──────── Data provided
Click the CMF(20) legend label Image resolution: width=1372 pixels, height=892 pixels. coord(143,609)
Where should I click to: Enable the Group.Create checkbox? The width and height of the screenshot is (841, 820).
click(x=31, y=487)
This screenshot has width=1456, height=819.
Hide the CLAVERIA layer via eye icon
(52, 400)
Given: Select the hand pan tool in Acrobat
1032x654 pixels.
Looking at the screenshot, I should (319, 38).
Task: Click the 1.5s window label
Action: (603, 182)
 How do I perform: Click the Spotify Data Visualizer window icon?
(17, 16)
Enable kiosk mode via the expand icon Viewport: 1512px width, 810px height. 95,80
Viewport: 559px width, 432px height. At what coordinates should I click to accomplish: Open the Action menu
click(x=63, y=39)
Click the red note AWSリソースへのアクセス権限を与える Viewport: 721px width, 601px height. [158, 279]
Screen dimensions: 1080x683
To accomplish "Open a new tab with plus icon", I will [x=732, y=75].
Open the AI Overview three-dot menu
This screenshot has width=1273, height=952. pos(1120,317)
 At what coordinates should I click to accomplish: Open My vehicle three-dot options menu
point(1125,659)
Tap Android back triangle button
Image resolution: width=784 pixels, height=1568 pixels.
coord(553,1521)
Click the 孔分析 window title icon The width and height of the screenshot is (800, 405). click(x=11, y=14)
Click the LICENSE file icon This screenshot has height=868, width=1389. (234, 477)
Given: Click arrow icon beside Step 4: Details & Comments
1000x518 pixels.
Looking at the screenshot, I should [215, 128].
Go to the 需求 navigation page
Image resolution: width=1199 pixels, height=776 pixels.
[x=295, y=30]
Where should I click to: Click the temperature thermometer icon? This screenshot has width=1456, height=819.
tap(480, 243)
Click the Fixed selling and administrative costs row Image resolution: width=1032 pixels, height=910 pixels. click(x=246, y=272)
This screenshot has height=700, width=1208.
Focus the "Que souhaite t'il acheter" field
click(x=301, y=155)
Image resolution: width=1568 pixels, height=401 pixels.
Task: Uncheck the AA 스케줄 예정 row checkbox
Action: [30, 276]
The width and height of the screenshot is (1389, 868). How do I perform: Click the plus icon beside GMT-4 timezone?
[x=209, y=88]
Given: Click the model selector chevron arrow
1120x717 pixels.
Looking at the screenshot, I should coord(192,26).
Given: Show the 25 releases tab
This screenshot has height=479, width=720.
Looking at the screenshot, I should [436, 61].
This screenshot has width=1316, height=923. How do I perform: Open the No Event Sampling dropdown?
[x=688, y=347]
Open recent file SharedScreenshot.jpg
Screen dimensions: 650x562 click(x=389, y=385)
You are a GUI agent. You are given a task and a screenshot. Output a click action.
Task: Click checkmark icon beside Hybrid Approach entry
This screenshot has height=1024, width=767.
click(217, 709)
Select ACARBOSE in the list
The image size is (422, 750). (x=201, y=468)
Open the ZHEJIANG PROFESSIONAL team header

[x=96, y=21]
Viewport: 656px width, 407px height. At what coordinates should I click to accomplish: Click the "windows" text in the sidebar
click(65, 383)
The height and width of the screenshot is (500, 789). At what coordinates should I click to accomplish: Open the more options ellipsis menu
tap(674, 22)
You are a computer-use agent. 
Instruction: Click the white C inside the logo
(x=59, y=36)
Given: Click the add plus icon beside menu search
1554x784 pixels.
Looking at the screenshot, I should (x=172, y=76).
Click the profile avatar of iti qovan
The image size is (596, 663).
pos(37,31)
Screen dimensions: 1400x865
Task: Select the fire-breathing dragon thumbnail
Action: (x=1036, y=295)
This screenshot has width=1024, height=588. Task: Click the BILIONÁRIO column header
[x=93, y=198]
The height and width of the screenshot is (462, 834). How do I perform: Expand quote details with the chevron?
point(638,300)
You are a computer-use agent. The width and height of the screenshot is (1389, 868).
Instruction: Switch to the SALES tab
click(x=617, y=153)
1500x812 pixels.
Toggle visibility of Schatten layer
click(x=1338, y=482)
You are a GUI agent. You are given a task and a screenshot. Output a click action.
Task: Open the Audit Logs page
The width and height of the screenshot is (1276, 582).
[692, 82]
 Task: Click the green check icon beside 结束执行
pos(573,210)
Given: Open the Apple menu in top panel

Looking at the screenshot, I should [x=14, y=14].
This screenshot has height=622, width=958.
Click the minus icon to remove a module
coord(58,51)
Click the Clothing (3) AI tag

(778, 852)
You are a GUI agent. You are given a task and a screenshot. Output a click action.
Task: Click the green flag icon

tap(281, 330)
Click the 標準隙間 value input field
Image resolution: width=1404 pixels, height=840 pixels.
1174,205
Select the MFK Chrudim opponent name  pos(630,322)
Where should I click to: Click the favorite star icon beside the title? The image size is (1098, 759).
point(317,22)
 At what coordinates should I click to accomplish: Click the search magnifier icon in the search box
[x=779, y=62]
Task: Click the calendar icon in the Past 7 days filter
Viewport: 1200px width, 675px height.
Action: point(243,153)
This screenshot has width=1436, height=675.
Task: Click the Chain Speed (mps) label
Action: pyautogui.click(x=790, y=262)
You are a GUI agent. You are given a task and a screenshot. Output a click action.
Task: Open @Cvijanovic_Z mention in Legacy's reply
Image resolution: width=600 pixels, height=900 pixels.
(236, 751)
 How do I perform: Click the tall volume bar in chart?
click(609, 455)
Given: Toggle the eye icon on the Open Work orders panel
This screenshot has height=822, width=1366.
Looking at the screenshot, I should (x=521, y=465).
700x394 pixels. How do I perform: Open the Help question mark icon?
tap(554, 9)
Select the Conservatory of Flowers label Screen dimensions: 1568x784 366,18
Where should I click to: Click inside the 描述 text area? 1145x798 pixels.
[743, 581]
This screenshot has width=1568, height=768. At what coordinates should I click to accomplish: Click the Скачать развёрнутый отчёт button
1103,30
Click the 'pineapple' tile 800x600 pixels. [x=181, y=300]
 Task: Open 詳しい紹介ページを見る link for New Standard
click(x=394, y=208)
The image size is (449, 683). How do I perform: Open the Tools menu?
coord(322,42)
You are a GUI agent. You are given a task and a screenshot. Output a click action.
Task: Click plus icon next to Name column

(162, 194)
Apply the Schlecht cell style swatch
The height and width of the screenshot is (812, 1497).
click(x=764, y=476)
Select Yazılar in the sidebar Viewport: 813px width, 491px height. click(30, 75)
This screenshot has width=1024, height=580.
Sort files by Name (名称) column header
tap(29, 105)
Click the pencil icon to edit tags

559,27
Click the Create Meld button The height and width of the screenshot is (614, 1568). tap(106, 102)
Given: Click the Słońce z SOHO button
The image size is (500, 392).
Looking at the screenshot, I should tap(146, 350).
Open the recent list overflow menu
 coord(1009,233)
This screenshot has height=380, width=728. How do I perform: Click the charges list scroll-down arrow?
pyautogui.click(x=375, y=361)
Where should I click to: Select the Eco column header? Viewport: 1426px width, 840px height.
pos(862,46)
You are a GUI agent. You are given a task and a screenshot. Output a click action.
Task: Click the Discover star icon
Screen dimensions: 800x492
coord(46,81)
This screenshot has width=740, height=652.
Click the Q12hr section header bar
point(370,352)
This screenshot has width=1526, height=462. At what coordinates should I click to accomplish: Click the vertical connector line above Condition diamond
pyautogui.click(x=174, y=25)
────────────────
§ **Short task**: Identify every line in the data above that contains the string "beside", and copy each one. Case counts.

§ **Task output**:
Given: Click arrow icon beside Step 4: Details & Comments
The width and height of the screenshot is (1389, 868). How do I perform: Click the plus icon beside GMT-4 timezone?
Task: Click checkmark icon beside Hybrid Approach entry
Given: Click the add plus icon beside menu search
 Task: Click the green check icon beside 结束执行
Where should I click to: Click the favorite star icon beside the title? The image size is (1098, 759).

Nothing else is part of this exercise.